Thanks to Steve’s long freeze, virtually the entire supporting cast from the first movie have popped their clogs, leaving room for Black Widow and Nick Fury (Samuel L Jackson) to plug the gap. Also joining them are Fury’s friend in the government, Secretary Pierce (Robert Redford) and a military veteran befriended by the Captain (Anthony Mackie).
Much like Thor: The Dark World, this feels liberated by not simply being a lead-in to The Avengers. This film isn’t a foundation block for the Marvel Cinematic Universe, but an extension of it, so is free to develop as it chooses. The plot twists and turns with surprising frequency, as conspiracy is piled onto conspiracy, resulting in a film that feels like the brainchild of Stan Lee and Dan Brown.
Captain America faces a similar problem to Superman in the fact he’s a pretty dull character. The unequivocally good, moral man is never the most interesting main character for a film. But where Man of Steel shoehorned in some angst to overcome this problem, Captain America: The Winter Soldier shakes up the moral world the Captain inhabits, making him doubt his deepest allegiances. The all-American dork of the first film now questions authority and acts with autonomy. Yet Steve Rogers remains the most boring Avenger, even if Evans does his best, and certainly looks the part.
With the Nazis of the first film fairly thoroughly defeated, the Captain has to find enemies closer to home, resulting in a plot that centres on internal wrangling at S.H.I.E.L.D. rather than big, international villains. It’s a bold move, but one that really pays off, as there’s still plenty of the chaotic carnage of a big superhero movie. Captain America’s fighting style is surprisingly graceful, and makes sense of the CGI madness.

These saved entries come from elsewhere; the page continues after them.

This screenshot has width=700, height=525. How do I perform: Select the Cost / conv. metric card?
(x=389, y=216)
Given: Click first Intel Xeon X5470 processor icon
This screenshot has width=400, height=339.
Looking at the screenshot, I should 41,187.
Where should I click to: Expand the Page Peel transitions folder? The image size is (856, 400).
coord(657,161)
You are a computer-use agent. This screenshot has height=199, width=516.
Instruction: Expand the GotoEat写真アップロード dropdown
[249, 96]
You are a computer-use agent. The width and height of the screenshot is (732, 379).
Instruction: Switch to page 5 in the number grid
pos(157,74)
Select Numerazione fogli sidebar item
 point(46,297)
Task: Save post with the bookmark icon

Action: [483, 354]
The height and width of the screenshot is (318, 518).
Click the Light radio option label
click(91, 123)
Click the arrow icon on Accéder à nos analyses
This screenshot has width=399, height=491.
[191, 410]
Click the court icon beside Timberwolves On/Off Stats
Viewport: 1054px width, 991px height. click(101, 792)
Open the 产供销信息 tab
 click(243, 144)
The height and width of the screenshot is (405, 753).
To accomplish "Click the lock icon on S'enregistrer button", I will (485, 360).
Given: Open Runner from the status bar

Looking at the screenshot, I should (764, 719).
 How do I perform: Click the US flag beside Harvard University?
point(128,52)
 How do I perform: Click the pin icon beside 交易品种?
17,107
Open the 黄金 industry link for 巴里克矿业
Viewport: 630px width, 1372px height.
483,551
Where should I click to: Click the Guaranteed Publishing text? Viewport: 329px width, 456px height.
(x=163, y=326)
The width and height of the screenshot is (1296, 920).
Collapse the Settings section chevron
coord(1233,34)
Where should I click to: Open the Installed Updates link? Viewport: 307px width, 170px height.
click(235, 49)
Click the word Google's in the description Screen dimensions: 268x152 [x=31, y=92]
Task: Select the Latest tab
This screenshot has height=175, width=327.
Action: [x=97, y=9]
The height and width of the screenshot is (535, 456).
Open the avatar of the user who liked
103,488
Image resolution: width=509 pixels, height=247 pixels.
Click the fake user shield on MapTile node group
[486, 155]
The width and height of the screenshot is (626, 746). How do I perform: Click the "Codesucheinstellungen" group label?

Those worried about the unaccountable power of S.H.I.E.L.D. in The Avengers will be pleased to find the spying organisation in the spotlight, with its tactics thrown into question and its power contested, sort of like Enemy of the State with superheroes. Crucially it knows when to be light and when to be serious and provides yet another solid Marvel movie. It’s remarkable that a franchise which puts out at least one new addition a year manages to maintain such high standards, and now the second wave of solo movies is out, we can finally start counting down to The Avengers: Age of Ultron. Bring it on.